The prime minister bowed low, taking off his tricornered hat with a gallant sweep. “Thank you, Your Royal Highness for granting me this audience,” he said in his sonorous voice.
“Not at all,” replied Pirouette. “How may I be of service?”
Looking around the room, he made note of all the women present and said, “Would it be unbefitting to ask Your Highness if we may have some privacy?”
Pirouette laughed. “At court, there’s no such thing as privacy!” She waved a hand and said, “Please leave,” and no sooner said but the room emptied, except for Abigail Hoffenhoff, the Princess’ official dresser and confidant. “You too, Abby,” said Pirouette. “Scoot!”

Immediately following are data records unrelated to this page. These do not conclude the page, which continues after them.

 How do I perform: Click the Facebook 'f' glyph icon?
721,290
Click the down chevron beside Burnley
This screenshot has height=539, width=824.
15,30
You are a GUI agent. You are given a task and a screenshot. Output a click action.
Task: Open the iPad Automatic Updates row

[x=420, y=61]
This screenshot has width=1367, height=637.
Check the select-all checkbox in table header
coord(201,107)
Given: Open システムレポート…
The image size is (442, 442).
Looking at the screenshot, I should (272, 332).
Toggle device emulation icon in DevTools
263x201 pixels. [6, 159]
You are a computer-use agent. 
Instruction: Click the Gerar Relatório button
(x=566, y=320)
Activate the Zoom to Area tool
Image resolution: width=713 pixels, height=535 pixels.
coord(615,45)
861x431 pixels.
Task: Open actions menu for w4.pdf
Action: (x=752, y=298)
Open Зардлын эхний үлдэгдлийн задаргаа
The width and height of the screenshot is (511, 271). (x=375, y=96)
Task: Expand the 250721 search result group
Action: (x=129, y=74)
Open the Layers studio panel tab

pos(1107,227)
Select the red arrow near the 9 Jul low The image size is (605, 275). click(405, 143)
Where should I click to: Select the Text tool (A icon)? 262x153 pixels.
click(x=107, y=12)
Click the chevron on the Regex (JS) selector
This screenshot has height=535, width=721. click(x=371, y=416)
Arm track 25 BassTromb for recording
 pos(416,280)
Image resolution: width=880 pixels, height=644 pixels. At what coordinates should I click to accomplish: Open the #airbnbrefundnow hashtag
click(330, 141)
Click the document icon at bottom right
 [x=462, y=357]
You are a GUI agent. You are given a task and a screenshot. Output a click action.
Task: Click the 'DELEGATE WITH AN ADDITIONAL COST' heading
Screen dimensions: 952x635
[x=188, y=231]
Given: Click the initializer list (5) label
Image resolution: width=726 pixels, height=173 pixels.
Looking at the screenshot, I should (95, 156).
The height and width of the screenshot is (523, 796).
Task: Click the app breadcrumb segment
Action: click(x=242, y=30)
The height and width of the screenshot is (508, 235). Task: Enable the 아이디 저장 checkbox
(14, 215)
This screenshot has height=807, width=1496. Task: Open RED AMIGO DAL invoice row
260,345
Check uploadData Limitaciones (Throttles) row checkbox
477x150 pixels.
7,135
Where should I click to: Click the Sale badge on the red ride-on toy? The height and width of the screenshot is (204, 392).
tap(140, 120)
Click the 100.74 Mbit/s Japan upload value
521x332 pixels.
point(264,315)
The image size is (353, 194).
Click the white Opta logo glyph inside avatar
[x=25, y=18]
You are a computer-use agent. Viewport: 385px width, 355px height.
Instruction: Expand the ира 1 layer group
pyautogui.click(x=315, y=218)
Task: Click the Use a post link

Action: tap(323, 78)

After a moment, Pirouette looked at the prime minister warily (for she knew him not to be her friend). “Do go on, my lord,” she said quietly. Never before had she realized what a handsome man the prime minister was. In fact, his face looked as if it had been chiseled from stone, so smooth was his skin. With his strong jaw and sensuous lips, he was very handsome indeed, but there was a hint of cruelty in his eyes that Pirouette always found unsettling.
The prime minister cleared his throat and then spoke, “As the Crown Princess, I don’t need to tell you that you have a great destiny before you. Someday, perhaps sooner than we expect, you will be queen.”